T lymphocytes are immune cells that can be activated through their gamma delta (γδ) or alpha beta (αβ) receptors. Both T cell types are found in human cancers, but current immunotherapies do not harness their coordinated antitumor activity. Payne et al. found that BTN3A1 and BTN2A1, two members of the butyrophilin family of proteins, partner to activate the most abundant subset of γδ T cells in peripheral blood. Antibodies targeting BTN3A1 redirect γδ T cells to attack cancer cells while also increasing the activity of tumor-specific αβ T cells.

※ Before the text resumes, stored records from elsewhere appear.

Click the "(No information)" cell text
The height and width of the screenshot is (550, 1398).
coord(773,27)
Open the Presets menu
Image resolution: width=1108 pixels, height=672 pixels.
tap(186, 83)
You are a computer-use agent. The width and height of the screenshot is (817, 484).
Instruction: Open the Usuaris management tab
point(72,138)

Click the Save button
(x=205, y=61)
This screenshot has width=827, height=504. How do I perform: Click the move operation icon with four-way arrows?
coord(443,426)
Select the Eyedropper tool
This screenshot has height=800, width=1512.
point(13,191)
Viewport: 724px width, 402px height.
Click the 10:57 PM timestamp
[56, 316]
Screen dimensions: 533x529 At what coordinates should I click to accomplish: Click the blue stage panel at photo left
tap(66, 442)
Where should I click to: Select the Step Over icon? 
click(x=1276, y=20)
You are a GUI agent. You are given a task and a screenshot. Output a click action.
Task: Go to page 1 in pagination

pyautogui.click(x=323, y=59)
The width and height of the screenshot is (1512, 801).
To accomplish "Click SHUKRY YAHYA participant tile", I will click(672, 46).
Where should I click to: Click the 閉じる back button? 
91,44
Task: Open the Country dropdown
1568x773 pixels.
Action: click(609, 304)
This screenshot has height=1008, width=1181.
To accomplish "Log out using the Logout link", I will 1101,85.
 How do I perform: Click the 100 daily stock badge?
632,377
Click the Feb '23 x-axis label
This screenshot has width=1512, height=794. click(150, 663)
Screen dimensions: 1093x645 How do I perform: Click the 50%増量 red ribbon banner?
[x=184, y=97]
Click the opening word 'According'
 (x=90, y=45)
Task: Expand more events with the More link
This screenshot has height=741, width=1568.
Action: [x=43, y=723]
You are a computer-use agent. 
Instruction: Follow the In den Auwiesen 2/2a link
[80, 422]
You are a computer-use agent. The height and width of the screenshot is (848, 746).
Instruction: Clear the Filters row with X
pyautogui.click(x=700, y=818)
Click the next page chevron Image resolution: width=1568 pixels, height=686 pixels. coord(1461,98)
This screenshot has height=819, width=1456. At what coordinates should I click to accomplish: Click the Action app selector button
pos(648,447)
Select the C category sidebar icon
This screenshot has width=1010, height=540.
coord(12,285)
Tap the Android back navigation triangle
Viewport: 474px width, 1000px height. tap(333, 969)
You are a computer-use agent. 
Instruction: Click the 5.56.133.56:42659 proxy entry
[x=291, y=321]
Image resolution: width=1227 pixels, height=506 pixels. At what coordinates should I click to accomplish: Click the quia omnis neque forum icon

Thus, the killing of established tumors by different T cell subsets can be achieved through BTN3A1 targeting and may provide new strategies for cancer immunotherapy.

Science, this issue p. 942


Gamma delta (γδ) T cells infiltrate most human tumors, but current immunotherapies fail to exploit their in situ major histocompatibility complex–independent tumoricidal potential. Activation of γδ T cells can be elicited by butyrophilin and butyrophilin-like molecules that are structurally similar to the immunosuppressive B7 family members, yet how they regulate and coordinate αβ and γδ T cell responses remains unknown. Here, we report that the butyrophilin BTN3A1 inhibits tumor-reactive αβ T cell receptor activation by preventing segregation of N-glycosylated CD45 from the immune synapse. Notably, CD277-specific antibodies elicit coordinated restoration of αβ T cell effector activity and BTN2A1-dependent γδ lymphocyte cytotoxicity against BTN3A1+ cancer cells, abrogating malignant progression. Targeting BTN3A1 therefore orchestrates cooperative killing of established tumors by αβ and γδ T cells and may present a treatment strategy for tumors resistant to existing immunotherapies.